The trolling is strong in this one. Cause much butthurt he shall.


Katie Drake said:


> As for ruining 40K... that's just wrong.


It ruins itself!


Katie Drake said:


> There's nothing wrong with taking an established framework and running with it. It's no different than seeing a painting technique you like and using it yourself on your own models.


HAHAHAHAHAH
Shit ****** u crazy.
Their is a big big difference between taking a framework(Usage of plague marines, zerks, princes, blits) and using the carbon copy shitlist everyone runs.
That shitlist will win, but it will make you 'that guy'. That fucking neckbearded smegma-devouring fuckface that logged into Dakkadakka one day and never logged out irl. The one that everyone's like "Yeah I'd rather eat glass with my anus then play him."
That's you. That person is you WAAC guy.


Katie Drake said:


> Labeling an entire group of people a certain way isn't a great thing to do. It's like racism, but it's gaming philosophy-ism.


Kinda self-defeating broadness here:
"I like spitting acid in my friends eyes while we game. It makes it more challenging for them."<----gaming philosophy that should be moderated.
And while racism is generally frowned upon, intellectual remarks that provide humorous and enlightening insight is appreciated in most circles, ie:
"Hide money in books! Books are like kryptonite to *******!"


Katie Drake said:


> The power gamers, competitive players or whatever you want to call them's at your store might be smug little shits, but not everyone who plays to win is like that. KingofCheese made a thread fairly recently describing the different between competitive players and WAAC gamers - I politely suggest you take a look at this post so you become cognizant of the differences. It sounds like the people you're running in to are WAAC types.

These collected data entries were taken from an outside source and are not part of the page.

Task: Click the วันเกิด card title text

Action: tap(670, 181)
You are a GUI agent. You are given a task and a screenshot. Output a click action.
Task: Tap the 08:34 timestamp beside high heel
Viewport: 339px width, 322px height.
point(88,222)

WAAC types are a lot of fun to play, but that's because I troll the fuck out of them from the time the walk through the door to the fifteenth time I make them explain the fundamental rules of shooting.
I've begun to notice that if the game never gets past turn two for a WAAC player they get very disgruntled. Albeit the rules on stalling and time-usage are not described in the rule book, especially for friendly games. Herpderp.
It helps that almost all the WAAC players I see are fat friendless *******(Triple Fs).


Katie Drake said:


> Operating under the assumption that the only players in your area are WAAC gamers... if I were you, I'd either stop playing altogether or do it right back. Reasoning for this is a sort of "if you can't beat 'em, join 'em" line of thinking.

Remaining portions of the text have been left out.